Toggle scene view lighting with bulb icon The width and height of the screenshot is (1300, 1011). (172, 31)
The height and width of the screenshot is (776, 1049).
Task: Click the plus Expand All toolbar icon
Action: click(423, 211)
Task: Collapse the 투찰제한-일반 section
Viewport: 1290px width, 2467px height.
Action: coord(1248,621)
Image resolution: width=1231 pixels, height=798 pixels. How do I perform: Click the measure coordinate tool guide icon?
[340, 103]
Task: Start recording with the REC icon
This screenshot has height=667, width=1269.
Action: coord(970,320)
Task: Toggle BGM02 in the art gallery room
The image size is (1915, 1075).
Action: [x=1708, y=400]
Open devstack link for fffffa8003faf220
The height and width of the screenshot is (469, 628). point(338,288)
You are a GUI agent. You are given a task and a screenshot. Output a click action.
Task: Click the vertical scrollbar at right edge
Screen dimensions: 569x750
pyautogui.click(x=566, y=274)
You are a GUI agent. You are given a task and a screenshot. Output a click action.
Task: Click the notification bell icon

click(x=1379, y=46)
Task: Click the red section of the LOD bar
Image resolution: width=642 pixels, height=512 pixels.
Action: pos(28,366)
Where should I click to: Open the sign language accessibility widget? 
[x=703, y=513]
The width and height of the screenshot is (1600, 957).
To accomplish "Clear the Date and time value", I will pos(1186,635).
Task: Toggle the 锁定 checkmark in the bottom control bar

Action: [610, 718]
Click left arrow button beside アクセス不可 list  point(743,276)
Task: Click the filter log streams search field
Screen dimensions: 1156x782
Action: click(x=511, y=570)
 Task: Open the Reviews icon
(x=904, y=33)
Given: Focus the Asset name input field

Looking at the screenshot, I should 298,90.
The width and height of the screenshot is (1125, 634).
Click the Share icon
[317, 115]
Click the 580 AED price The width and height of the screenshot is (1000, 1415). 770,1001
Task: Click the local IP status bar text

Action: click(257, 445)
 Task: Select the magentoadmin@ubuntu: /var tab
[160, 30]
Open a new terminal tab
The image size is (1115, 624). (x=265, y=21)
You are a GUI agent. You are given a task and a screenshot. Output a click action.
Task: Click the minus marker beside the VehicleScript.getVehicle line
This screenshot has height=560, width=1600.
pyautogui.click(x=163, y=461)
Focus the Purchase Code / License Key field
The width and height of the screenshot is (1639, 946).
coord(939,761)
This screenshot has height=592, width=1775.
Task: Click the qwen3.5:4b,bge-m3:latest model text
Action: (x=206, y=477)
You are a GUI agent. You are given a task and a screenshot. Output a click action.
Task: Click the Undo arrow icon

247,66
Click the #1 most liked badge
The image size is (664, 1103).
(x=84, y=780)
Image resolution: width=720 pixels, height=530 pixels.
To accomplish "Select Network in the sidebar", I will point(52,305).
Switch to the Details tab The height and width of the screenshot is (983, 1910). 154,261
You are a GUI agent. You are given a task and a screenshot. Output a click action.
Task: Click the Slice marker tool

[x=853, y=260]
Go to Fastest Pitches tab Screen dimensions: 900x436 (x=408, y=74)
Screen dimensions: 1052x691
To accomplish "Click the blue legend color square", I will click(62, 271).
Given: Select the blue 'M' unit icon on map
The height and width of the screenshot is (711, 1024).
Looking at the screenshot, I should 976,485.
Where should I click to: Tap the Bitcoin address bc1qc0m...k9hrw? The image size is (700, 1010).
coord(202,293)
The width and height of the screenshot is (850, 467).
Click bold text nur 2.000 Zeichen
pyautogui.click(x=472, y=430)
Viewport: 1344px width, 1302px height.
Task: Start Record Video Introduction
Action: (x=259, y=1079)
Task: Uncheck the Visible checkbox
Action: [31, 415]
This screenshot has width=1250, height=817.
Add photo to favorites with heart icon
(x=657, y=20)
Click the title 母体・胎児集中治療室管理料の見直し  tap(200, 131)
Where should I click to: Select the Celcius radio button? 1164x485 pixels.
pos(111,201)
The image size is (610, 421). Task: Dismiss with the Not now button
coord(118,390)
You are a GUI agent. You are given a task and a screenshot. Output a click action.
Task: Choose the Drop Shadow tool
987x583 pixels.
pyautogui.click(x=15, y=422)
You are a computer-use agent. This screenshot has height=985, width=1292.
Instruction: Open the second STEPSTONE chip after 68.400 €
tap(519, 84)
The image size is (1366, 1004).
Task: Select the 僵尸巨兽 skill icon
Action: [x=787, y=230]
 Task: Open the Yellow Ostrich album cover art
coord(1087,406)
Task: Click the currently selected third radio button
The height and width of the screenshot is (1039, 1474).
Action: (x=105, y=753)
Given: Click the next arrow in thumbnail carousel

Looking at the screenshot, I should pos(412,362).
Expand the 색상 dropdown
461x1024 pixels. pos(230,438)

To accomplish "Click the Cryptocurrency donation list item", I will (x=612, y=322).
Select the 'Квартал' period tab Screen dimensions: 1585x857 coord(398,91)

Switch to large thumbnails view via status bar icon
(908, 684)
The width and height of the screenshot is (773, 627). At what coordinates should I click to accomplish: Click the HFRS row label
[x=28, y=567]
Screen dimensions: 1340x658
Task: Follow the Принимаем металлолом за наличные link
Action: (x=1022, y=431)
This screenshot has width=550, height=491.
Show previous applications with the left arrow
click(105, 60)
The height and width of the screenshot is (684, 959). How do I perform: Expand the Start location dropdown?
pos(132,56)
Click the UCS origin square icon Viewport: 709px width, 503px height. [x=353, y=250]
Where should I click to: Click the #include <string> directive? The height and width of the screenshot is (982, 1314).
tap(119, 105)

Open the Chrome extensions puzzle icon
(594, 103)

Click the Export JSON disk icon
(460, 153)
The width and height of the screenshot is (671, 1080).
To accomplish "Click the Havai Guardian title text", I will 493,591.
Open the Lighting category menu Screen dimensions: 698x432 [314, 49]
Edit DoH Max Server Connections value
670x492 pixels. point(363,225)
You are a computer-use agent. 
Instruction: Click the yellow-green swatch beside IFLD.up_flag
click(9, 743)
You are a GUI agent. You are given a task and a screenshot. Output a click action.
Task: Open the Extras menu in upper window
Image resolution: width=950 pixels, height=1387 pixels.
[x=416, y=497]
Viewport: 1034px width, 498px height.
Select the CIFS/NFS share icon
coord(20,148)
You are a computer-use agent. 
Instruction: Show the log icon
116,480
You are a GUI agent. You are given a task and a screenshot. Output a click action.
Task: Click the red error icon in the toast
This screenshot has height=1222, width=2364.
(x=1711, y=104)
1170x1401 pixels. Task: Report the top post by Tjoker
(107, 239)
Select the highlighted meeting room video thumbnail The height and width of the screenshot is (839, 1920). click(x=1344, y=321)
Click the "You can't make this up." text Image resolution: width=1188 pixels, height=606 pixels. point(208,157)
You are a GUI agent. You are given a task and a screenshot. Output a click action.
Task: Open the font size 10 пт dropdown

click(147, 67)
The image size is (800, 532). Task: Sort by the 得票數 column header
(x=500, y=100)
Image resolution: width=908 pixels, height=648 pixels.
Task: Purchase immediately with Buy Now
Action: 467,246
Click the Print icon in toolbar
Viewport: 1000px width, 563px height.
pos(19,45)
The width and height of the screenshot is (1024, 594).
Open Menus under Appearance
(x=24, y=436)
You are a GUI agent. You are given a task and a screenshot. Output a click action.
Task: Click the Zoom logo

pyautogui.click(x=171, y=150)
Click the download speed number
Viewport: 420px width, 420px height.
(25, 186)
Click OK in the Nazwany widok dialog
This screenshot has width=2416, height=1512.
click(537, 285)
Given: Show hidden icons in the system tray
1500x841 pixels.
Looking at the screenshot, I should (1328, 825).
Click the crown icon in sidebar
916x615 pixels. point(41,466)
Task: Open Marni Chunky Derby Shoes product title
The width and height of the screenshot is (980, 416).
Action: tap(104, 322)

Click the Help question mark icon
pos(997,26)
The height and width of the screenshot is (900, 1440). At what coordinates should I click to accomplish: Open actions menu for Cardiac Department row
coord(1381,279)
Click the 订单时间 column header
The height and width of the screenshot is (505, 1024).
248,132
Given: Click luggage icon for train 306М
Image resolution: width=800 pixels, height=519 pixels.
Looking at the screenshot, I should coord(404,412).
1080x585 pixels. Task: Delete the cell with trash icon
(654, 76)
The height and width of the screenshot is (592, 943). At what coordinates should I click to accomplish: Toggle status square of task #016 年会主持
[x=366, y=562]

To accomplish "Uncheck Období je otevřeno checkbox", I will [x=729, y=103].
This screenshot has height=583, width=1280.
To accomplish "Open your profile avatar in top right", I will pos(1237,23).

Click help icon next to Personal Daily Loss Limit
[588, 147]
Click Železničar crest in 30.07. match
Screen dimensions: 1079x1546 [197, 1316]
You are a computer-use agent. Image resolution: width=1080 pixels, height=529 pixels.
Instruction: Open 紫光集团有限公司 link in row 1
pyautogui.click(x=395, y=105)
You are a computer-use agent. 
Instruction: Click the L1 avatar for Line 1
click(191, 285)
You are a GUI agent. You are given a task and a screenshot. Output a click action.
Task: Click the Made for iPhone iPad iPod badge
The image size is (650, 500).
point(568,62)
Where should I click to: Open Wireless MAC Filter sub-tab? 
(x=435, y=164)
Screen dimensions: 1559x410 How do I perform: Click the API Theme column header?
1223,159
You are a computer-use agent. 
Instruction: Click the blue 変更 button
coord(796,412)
────────────────────────────────────────
EXERCISE:
Please make an exact copy of the lines above from the line with "Task: Choose the Drop Shadow tool" through the line with "You are a computer-use agent. This", both ends included.

OUTPUT FOR THIS EXERCISE:
Task: Choose the Drop Shadow tool
987x583 pixels.
pyautogui.click(x=15, y=422)
You are a computer-use agent. This screenshot has height=985, width=1292.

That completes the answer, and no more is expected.